I recently just had a epidural steroid injection for my back. Over the years ive had many steroid injections and that was my 2nd epidural one. I have a herinated disc in my neck and one in my low back which i just had surgery on. Ive had so many injections that they dont work on me anymore.I have had injections done to my feet for a pinched nerve in my foot, but that was put in my foot. I dont know that i understand this one myself. Good luck with this one.


JimGreeley - April 5

Hello Nellie;

I am going to have an epidural steroid injection for the same problem you descibe. I've had this "problem" in varying intensity for 45 years. I was hurt in a running accident while in the service. I feel I should go to a witch doctor instead of various MDs, because this steroid injection is the last straw. EPI isn't until April 20, 2011. I'll try to post to you about the results.



January - April 7

From what I've read, steroids are bad for your body in many ways. Google and read up on side effects. But, it seems like everybody is "selling" them! Of course, these procedures are more lucrative for doctors than writing prescriptions. There is one dr. in my area who has old folks lined up for recurring shots. I asked a couple patients, and they said they only help for a few weeks. I'd say this is riskier (and a lot more expensive) than taking some pain meds.

Also, they are best used to treat a short-term inflammation problem. I don't think they work on long term, non-inflammatory issues. Wall Street Journal had an article about them recently.

Each time you puncture an anatomical seal, you run the risk of infection. I would think twice about letting anybody put a needle in my spine. Remember, the fluid that bathes the spine also bathes the brain. An infection in your spine could affect your brain. Another risk of steroid shots is that they can damage tendons or nerves. Did your doctor discuss these risks with you?

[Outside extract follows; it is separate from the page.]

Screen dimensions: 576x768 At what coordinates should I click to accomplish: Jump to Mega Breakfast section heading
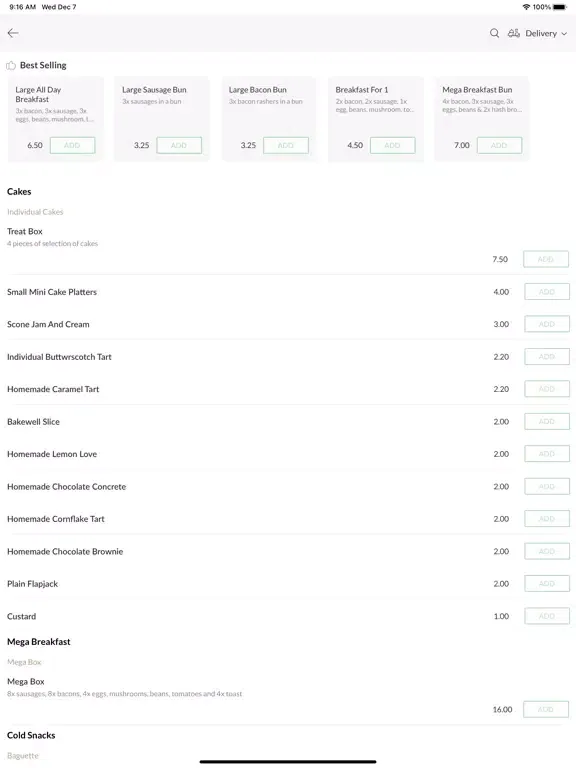tap(39, 642)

The people I know who have undergone these shots usually get their pain back later. In researching them, I would go on forums and ask people who have actually had the procedure. I would not just believe what the slick medical websites are touting. A lot of medicine is just big business these days, so approach each doctor with caution and figure out what he is "selling" - or if he is really a doctor because he wants to heal people.


kvc33 - April 7

My question would be: how localized is your pain? Is it just your feet and ankles that are the main problem and if so why? Fibromyalgia is an all-over body pain and although everyone has certain areas that are worse than others, I would want to know what's really going on with your feet and ankles before selecting treatment. There are so many things it could be, there are lots of bones and joints in the feet as well as tendons. Using canes and walkers makes a person's gait and posture unnatural and can make things worse. What is your pain like when you are not standing or walking? What makes it worse, hot packs or cold? How much walking do you typically do in a day? Have you tried topical pain relievers?